Macit Koper (born 1 March 1944) is a Turkish actor and scriptwriter.

He has worked as actor and director at Şehir Theatres and Dostlar Theatres. His cinematic breakthrough came with his role as Zebercet in the movie Anayurt Oteli.

Life and career 
He was born in Istanbul in 1944. He became interested in theatre after joining the Beşiktaş Community Center during his high school years. He was the student of actors such as Muhsin Ertuğrul, Beklan Algan and Ayla Algan at the LCC Theatre School.
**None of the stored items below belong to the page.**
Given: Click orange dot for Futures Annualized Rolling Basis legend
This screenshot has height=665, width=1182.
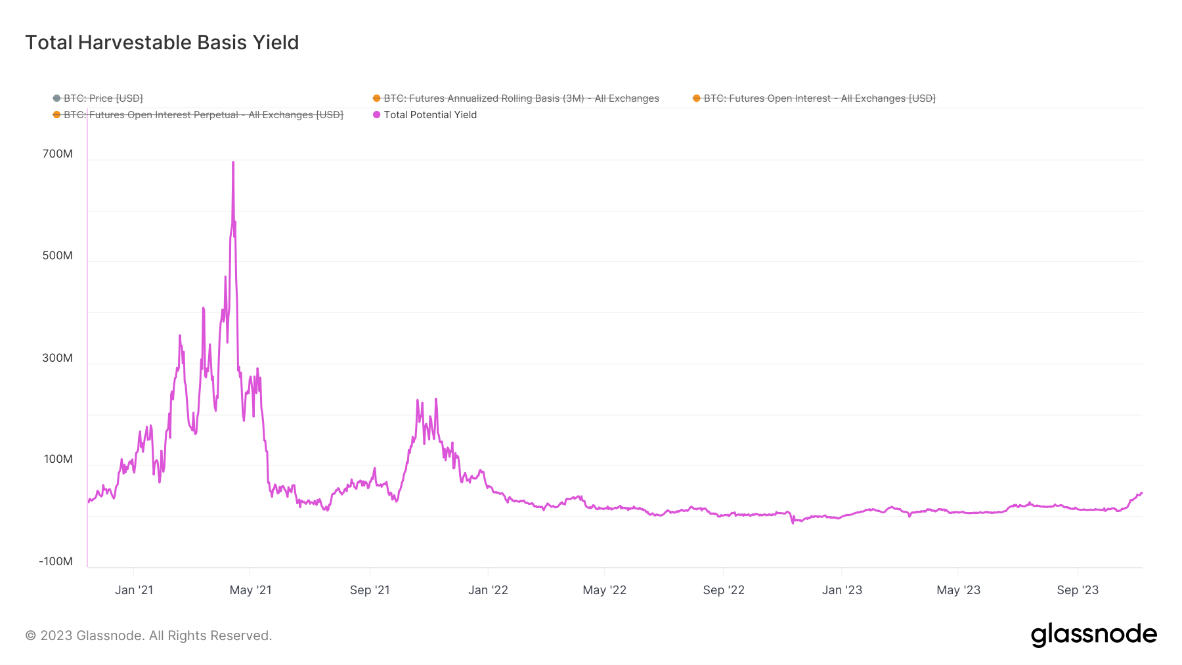Looking at the screenshot, I should (376, 98).
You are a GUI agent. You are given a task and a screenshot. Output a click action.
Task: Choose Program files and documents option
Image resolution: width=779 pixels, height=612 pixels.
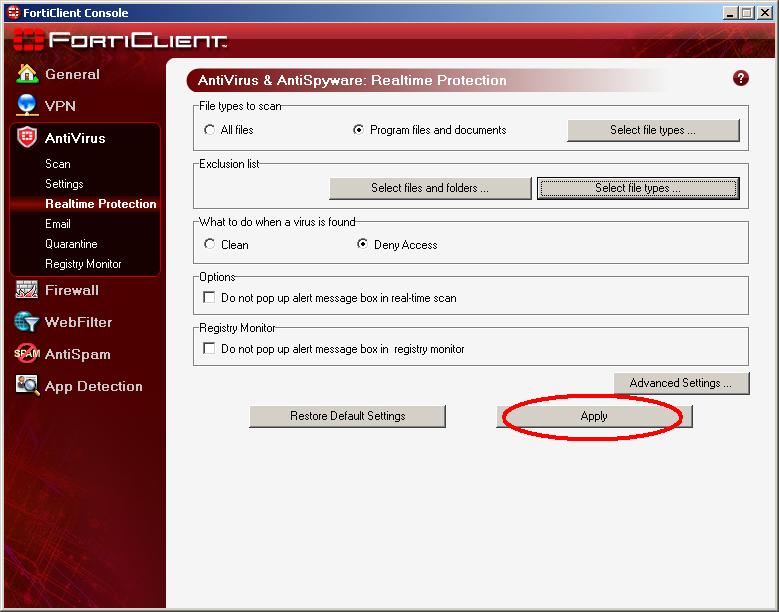pos(359,130)
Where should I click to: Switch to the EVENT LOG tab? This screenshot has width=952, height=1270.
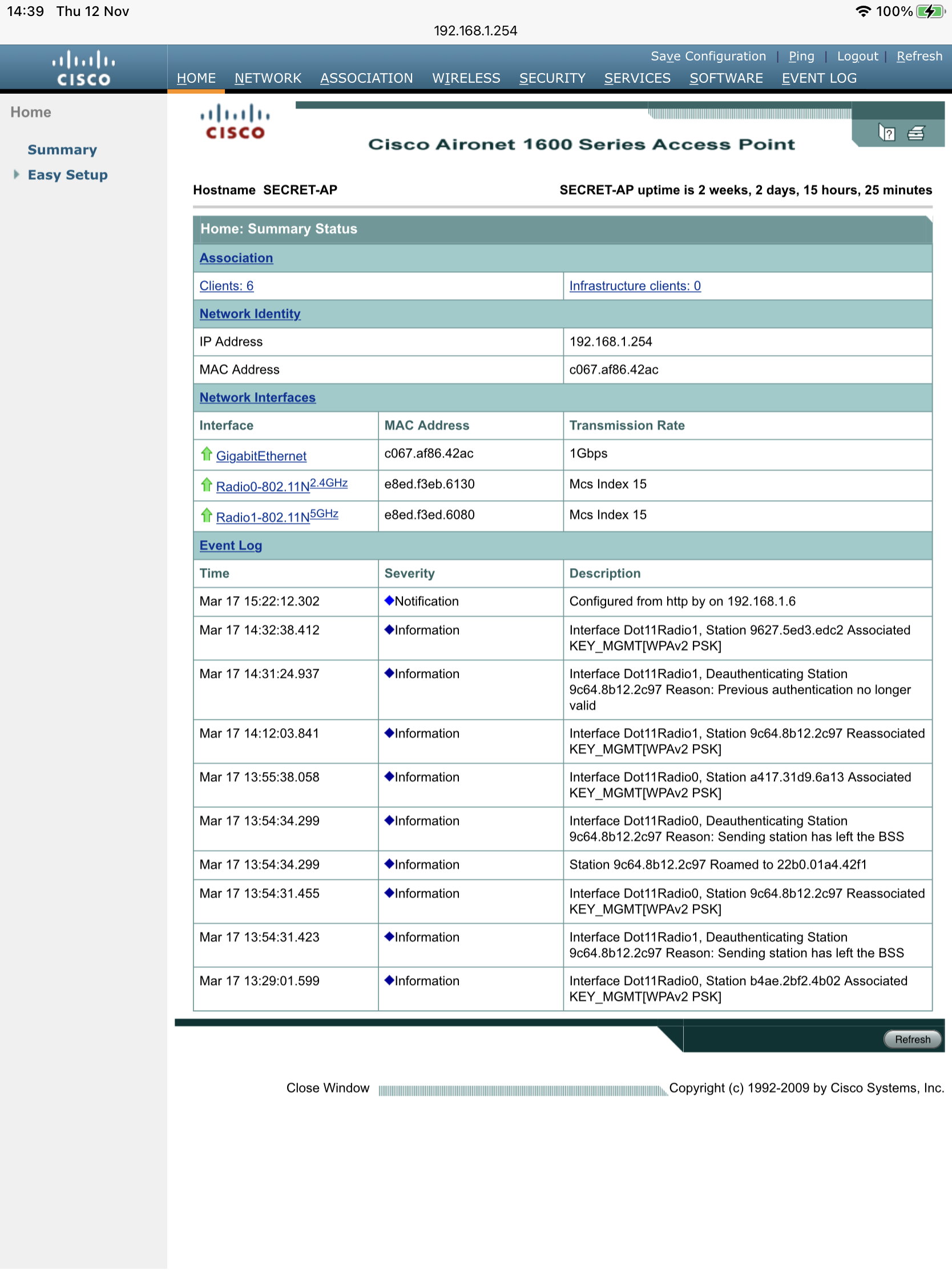click(819, 78)
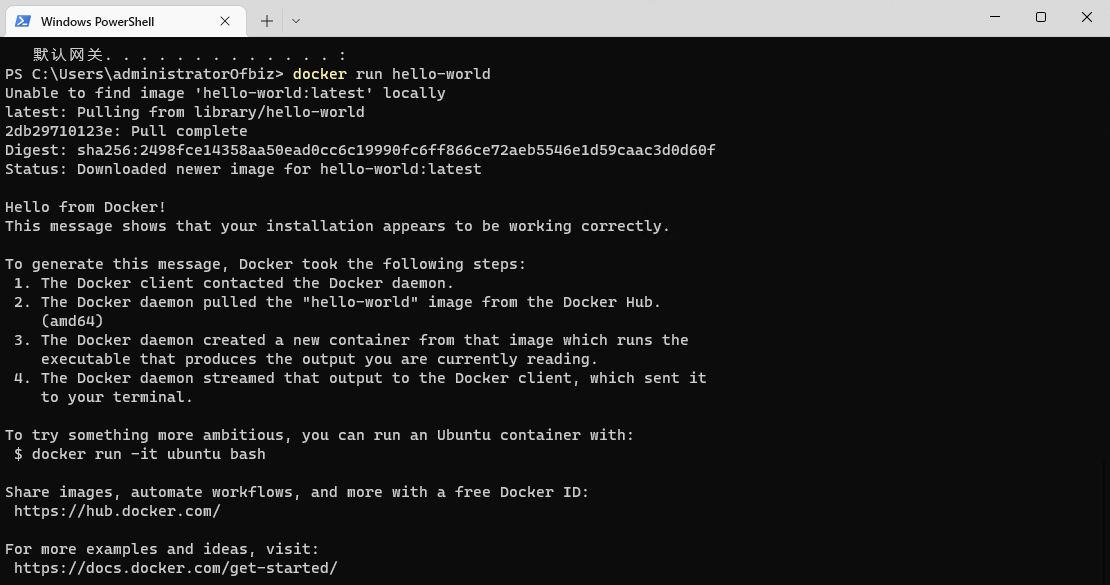Image resolution: width=1110 pixels, height=585 pixels.
Task: Click the PowerShell icon in the tab
Action: (22, 21)
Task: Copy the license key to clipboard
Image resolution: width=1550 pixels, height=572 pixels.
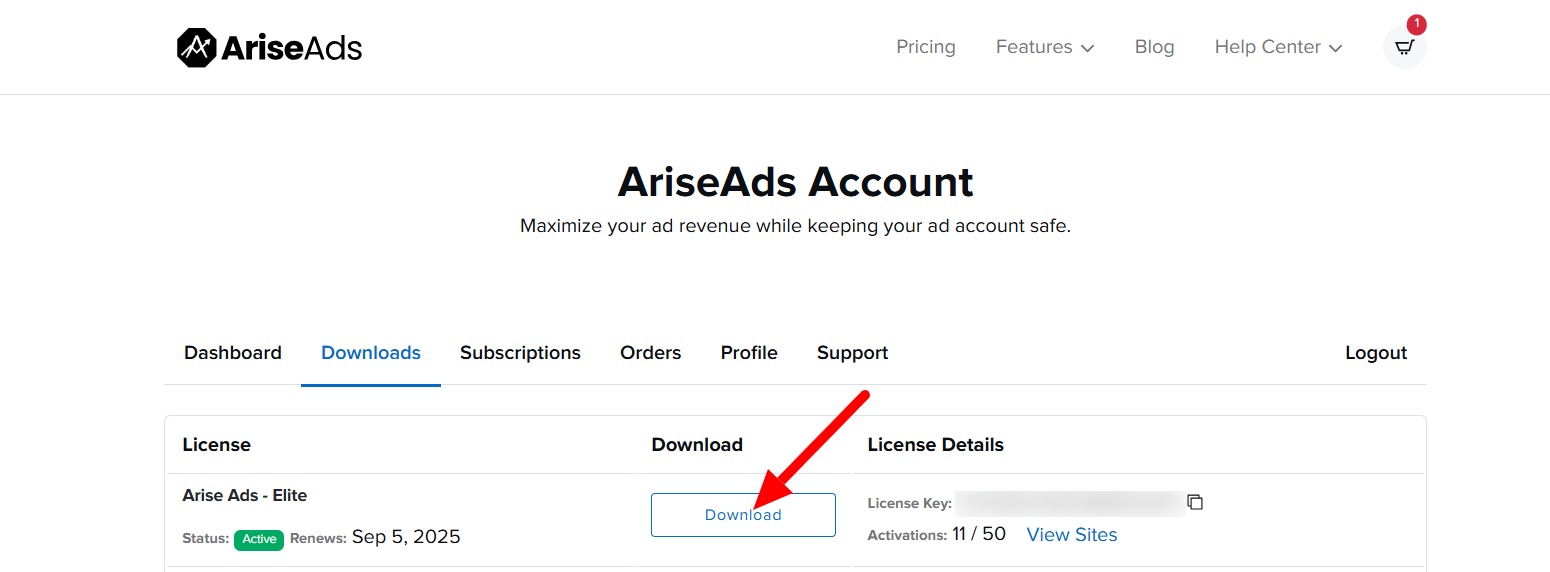Action: pos(1195,502)
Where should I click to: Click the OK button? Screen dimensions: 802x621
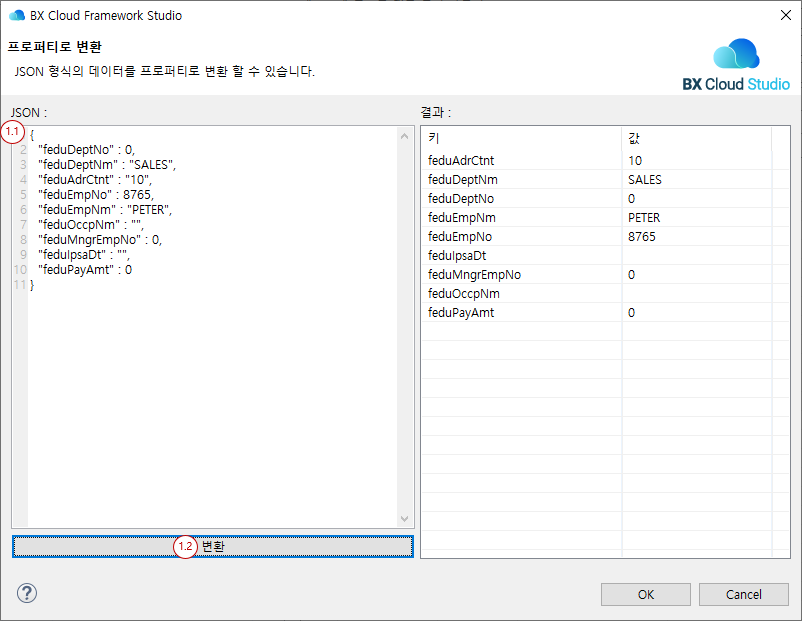coord(645,594)

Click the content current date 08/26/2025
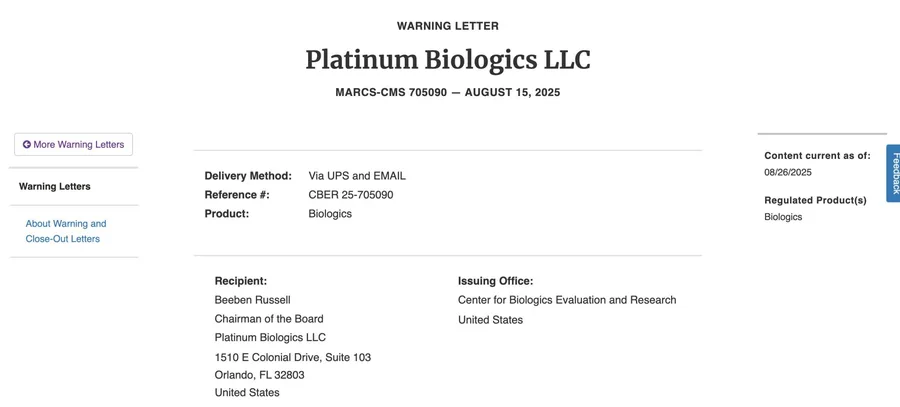coord(788,172)
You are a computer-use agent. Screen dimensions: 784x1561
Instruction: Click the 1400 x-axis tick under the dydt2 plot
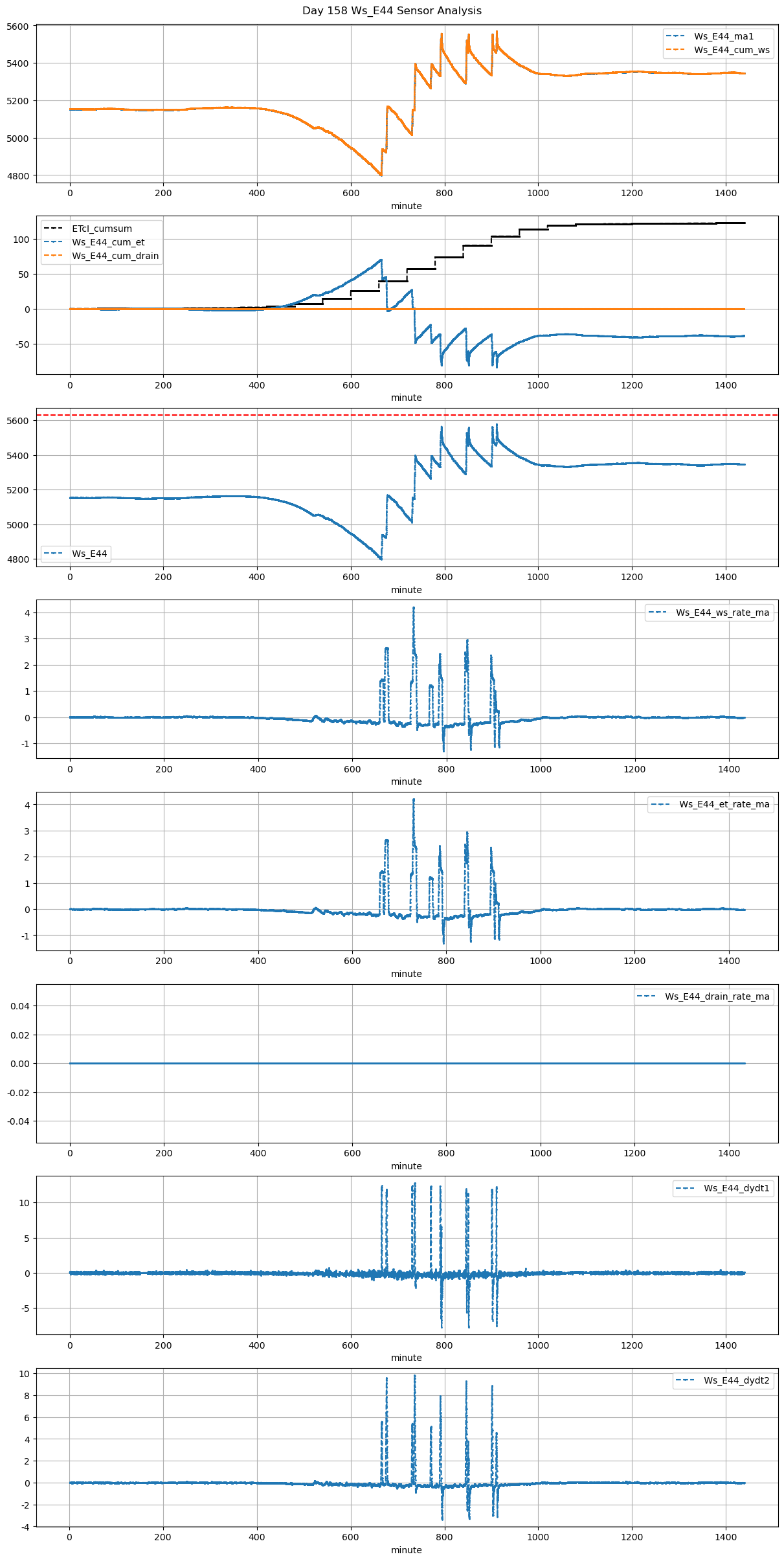pyautogui.click(x=726, y=1537)
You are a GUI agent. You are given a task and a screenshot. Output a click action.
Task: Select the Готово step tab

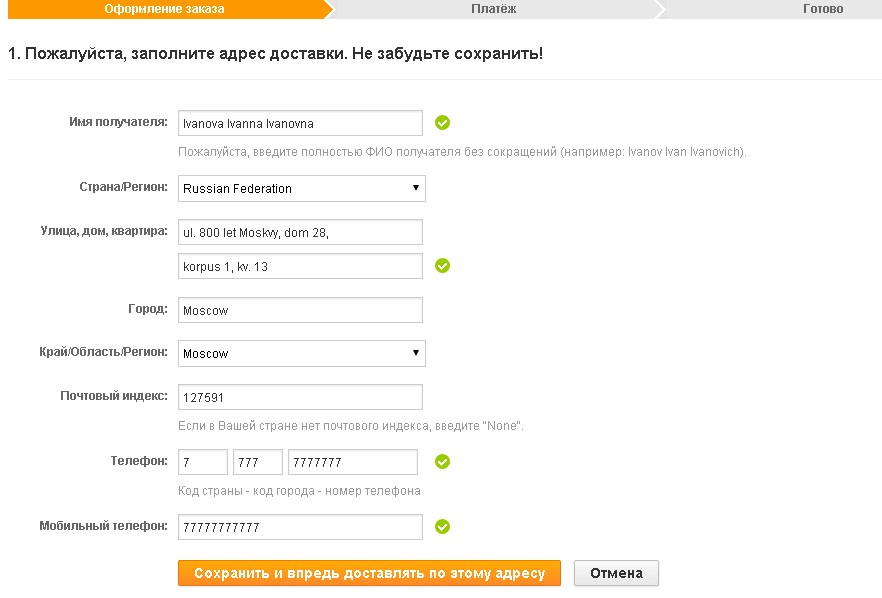click(823, 9)
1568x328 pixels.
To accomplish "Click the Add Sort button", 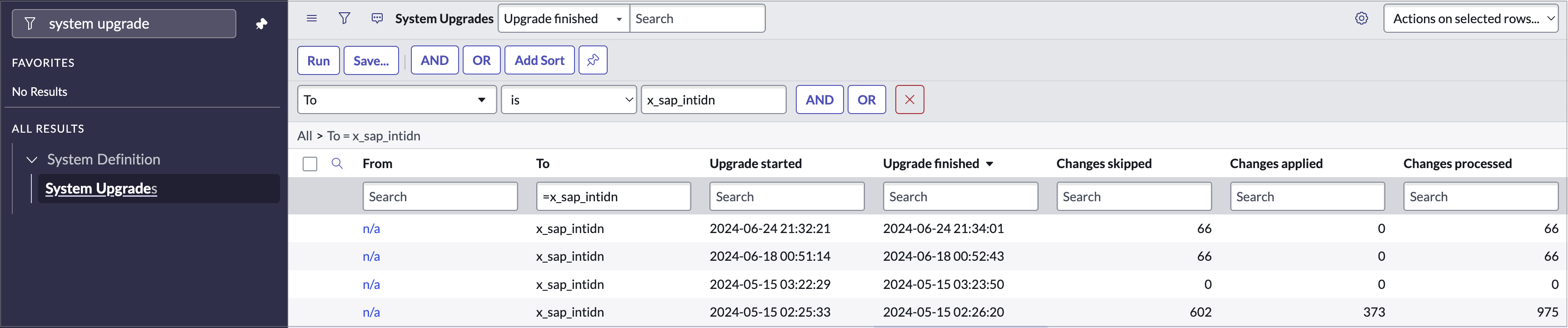I will click(539, 60).
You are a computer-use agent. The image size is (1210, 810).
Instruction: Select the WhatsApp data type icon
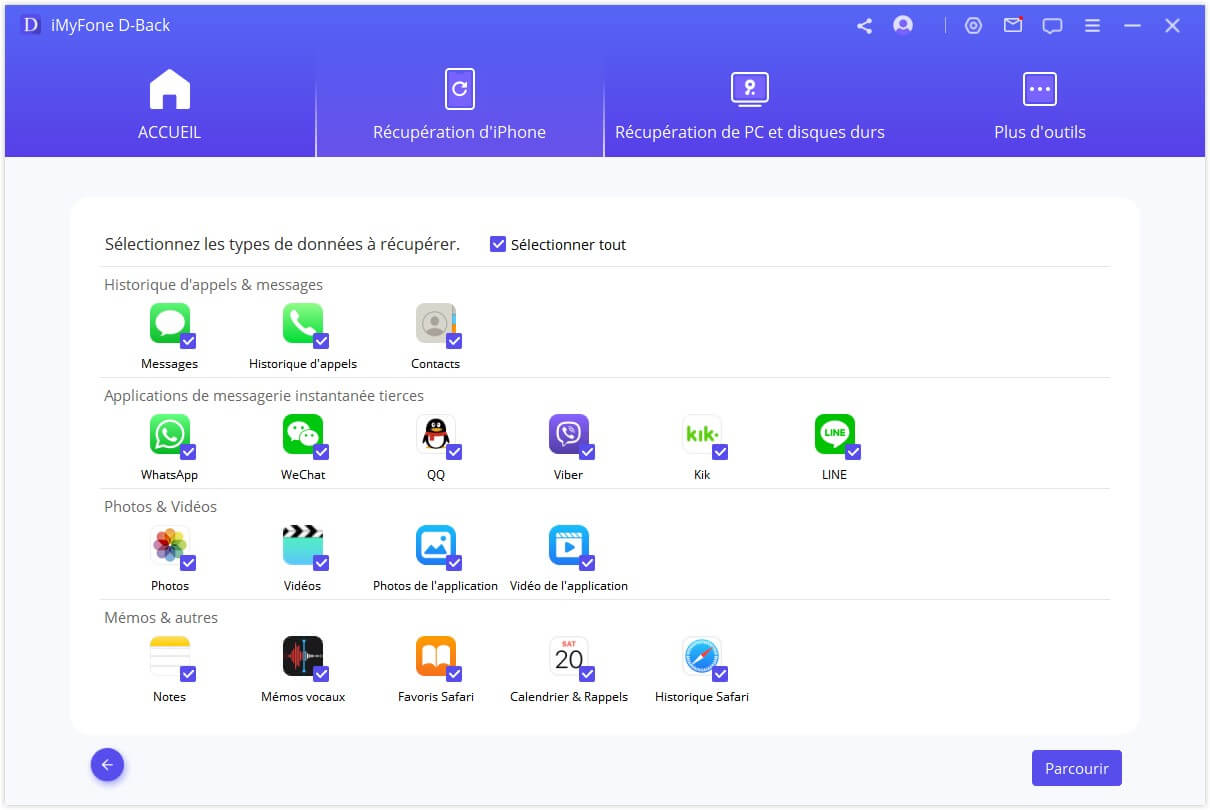click(169, 435)
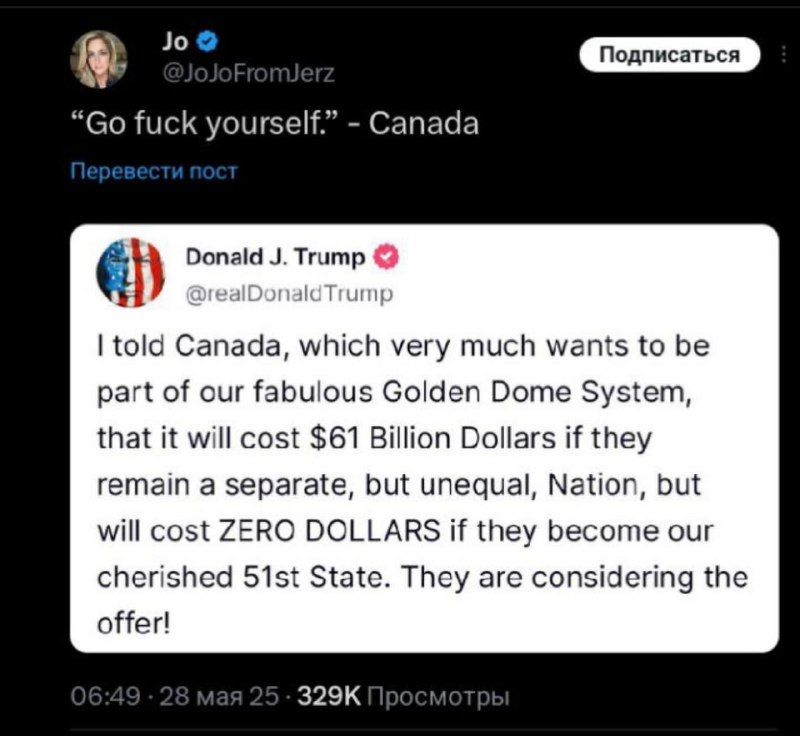
Task: Follow the account with the Подписаться button
Action: click(x=669, y=55)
He worked as an actor, dramatist and director at Dostlar Theatre between 1969 and 1979. He continued to work in this institution until the Dostlar Theater was closed for economic reasons in 1979. He joined the Istanbul City Theatres during the 1979/1980 season. He later went to Berlin to prepare a play about foreign workers. He also wrote and directed the play Giden, Tez Geri Dönmez. His career in theatre ended in 1980 after the 1980 Turkish coup d'état. He continued to work as an actor, director and writer at Dostlar Theatre. In the 1981–1982 season, he adapted Yaşar Kemal's novel Ağrı Dağı Efsanesi to a play.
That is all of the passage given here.